Linton looked at Jaime, his interest piqued. "That's a good one, Jaime. All the couriers know Anfeald well enough to have a good fallback if they find their way blocked."
Jaime knuckled her lip, and wondered in a strangely remote aside when on earth she'd picked up that habit. Natt was right. They'd made assumptions; they'd been forced to make assumptions, with all their manpower committed to carrying information on the large scale, dealing with Camolen's macrostructure.
Camolen didn't
have
a macrostructure. Not anymore.
"Good call," she said finally. "No one goes out without at least a day's worth of food and water, though.
And we'll revisit the decision twice a day." She rubbed a hand over her hair, scrubbing it into complete disarray and not caring; the edge of Carey's desk seemed to come up and meet her rump. "I don't know who we're kidding," she said. "No one knows what's happening. No one knows how to stop it. No one knows how many people have died . . . or whether we'll
all
die before this is over. We're not doing anything but keeping ourselves busy until then."

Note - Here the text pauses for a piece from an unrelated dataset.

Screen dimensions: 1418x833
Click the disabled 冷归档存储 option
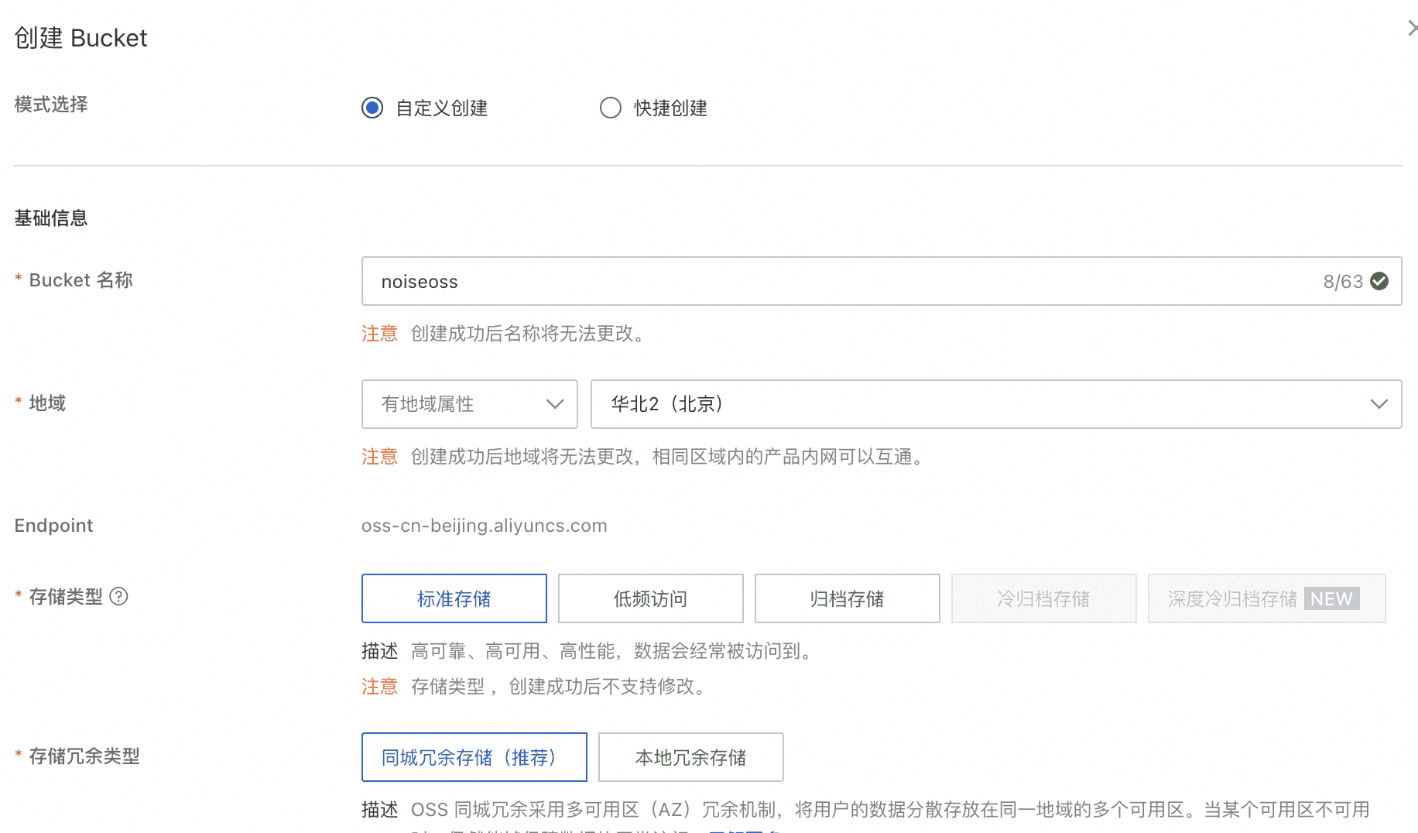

From somewhere, Natt mustered a reassuring firmness . . . or what was meant to be one. The newly habitual uncertainty in his voice diluted his own effectiveness. "We have to trust that the Council has made breakthroughs since the last time we had contact," he said. "Even now, they may be spelling a solution . . . they may have even started clearing up some of the damage. This is
their
job, not ours. We have to trust them to do it."